Powerset (and others) are profligate and store the content uncompressed (I can feel Ryan 'wincing').

General message on compressed data is that its lightly tested. There may be issues yet to surface. Be wary. If you trip over any, surface them so we can get them fixed especially as Ryan and others are starting to report higher throughput when data is compressed (makes sense).

Thanks 'lads',
St.Ack


Ryan Rawson wrote:
At the user meeting last night, stack noted that since lots of us "lads" are
noting performance improvement on random-read when we use compression, that
perhaps a fresh look at making compression solid would be a good thing.

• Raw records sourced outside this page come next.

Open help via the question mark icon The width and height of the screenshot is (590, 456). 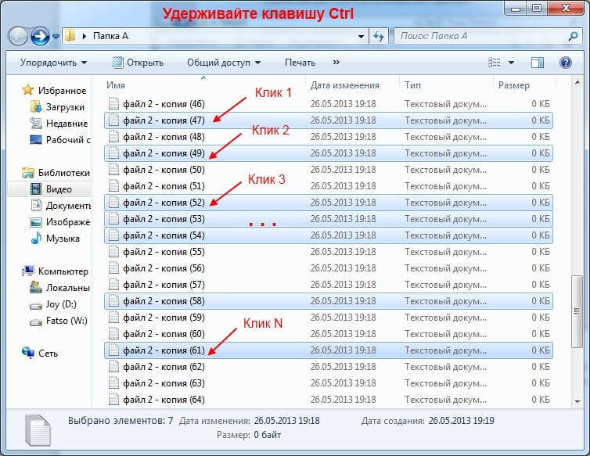[565, 63]

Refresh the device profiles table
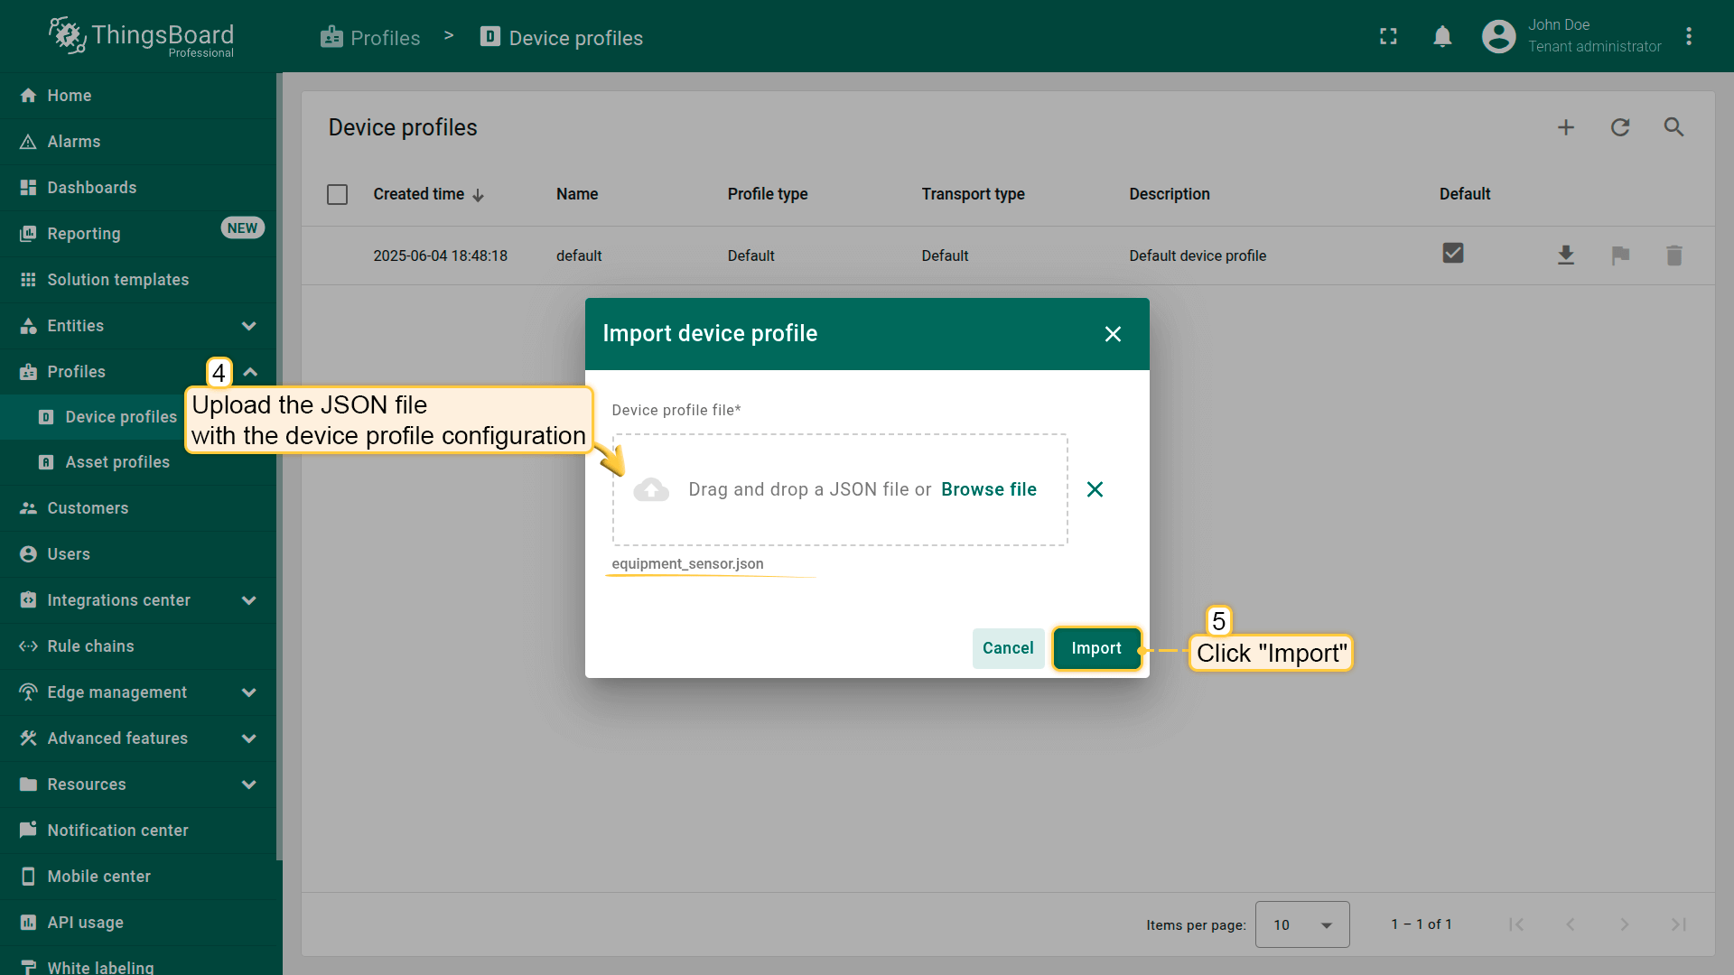1620,127
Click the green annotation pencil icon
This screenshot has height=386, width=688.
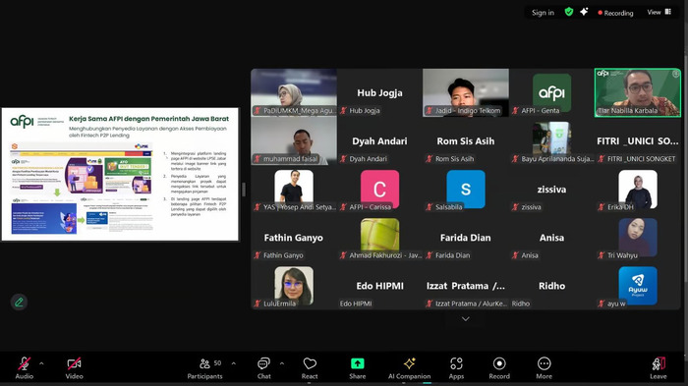19,302
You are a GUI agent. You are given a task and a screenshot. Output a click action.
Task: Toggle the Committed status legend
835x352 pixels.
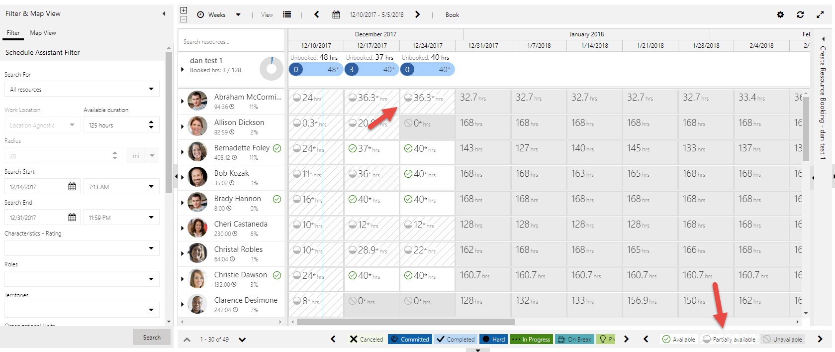tap(410, 340)
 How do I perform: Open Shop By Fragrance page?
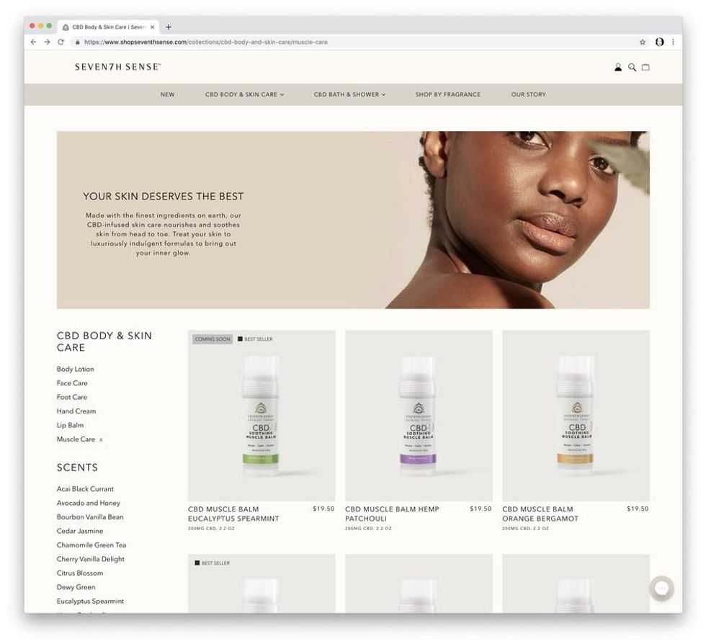[447, 94]
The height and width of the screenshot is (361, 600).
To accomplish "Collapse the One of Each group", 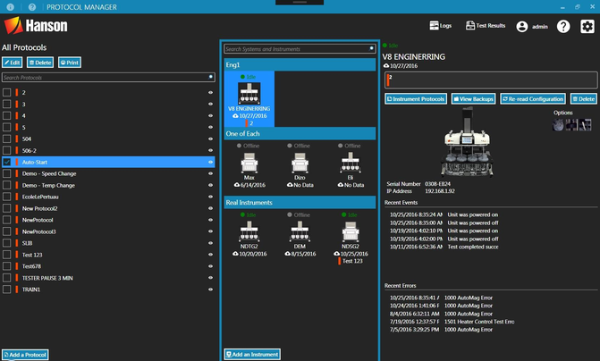I will [x=300, y=133].
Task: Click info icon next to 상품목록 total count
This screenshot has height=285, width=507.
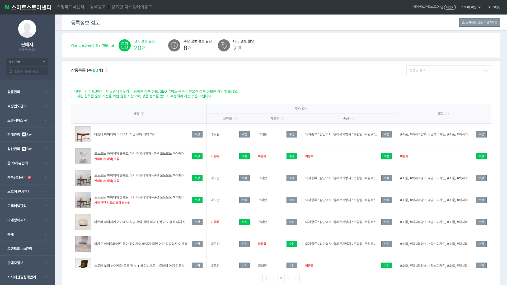Action: pos(106,70)
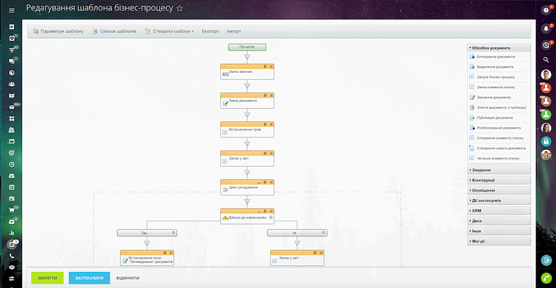
Task: Click 'Експорт' in the toolbar
Action: pyautogui.click(x=211, y=31)
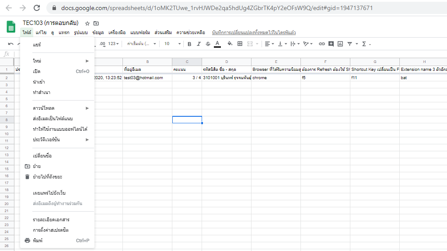Insert a chart from toolbar
The height and width of the screenshot is (251, 447).
[x=340, y=44]
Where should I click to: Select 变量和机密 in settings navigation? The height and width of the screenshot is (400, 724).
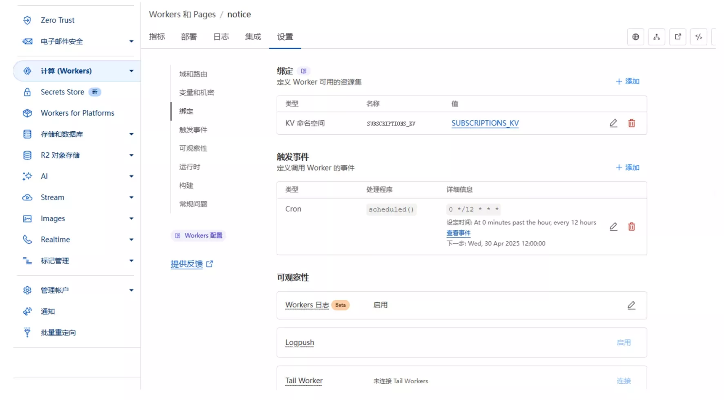coord(196,92)
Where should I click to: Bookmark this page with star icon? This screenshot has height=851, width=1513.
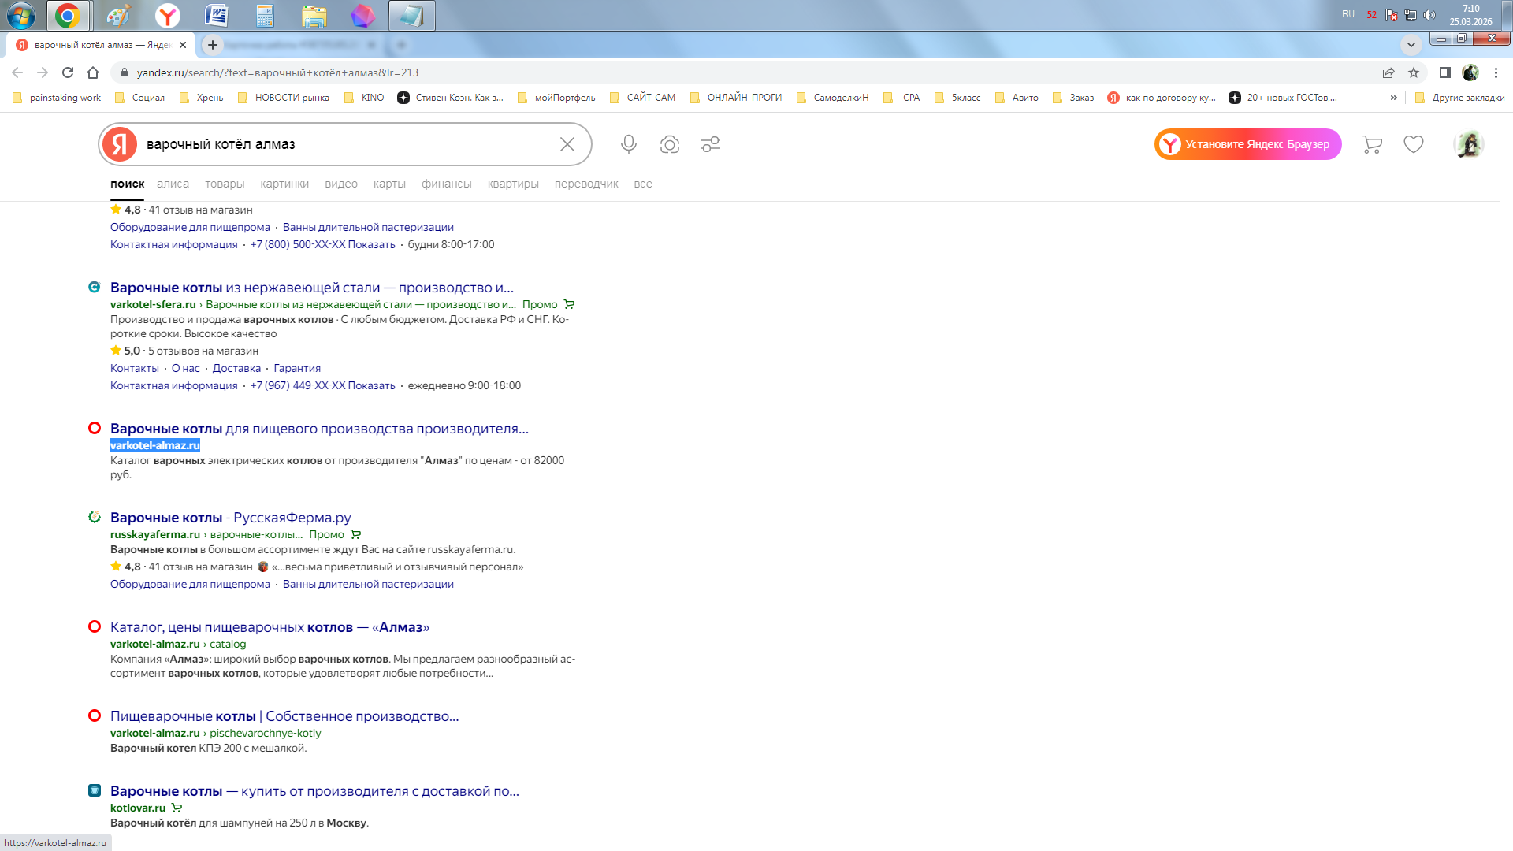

Personally I am just obsessed with on-disk efficiency.  But also, I am
chasing after random-read performance latencys so I can serve a website out
of hbase... if that isnt your needs, then perhaps what you want to do would
be just fine as it?

-ryan

On Thu, Jan 15, 2009 at 2:11 PM, tim robertson <[email protected]>wrote:

Until compression is super solid, I would be wary of storing text (xml,
html, etc)
in hbase due to size concerns.
Hmmm... Where do the indexing guys store their raw harvested records /
HTML / whatever then?

I guess mine would be coming in at 200G as text or so, per 100M
records (maybe looking to 1Billion records over next 24 months).  Can
someone suggest a better place to store the records if not HBase?  I
want to be able to serve them as cached records, and also use them as
sources for new indexes, without harvesting again.  This is classic
use case of HBase I thought... I mean, it is even on the HBase
architecture page as the example table structure:
http://wiki.apache.org/hadoop/Hbase/HbaseArchitecture.  Bit surprised
to hear it is not recommended use.

Cheers for pointers and sorry for the question bombardment - just
trying to catch up.

Tim







On Thu, Jan 15, 2009 at 10:12 PM, Ryan Rawson <[email protected]> wrote:
I think you were referring to my presentation.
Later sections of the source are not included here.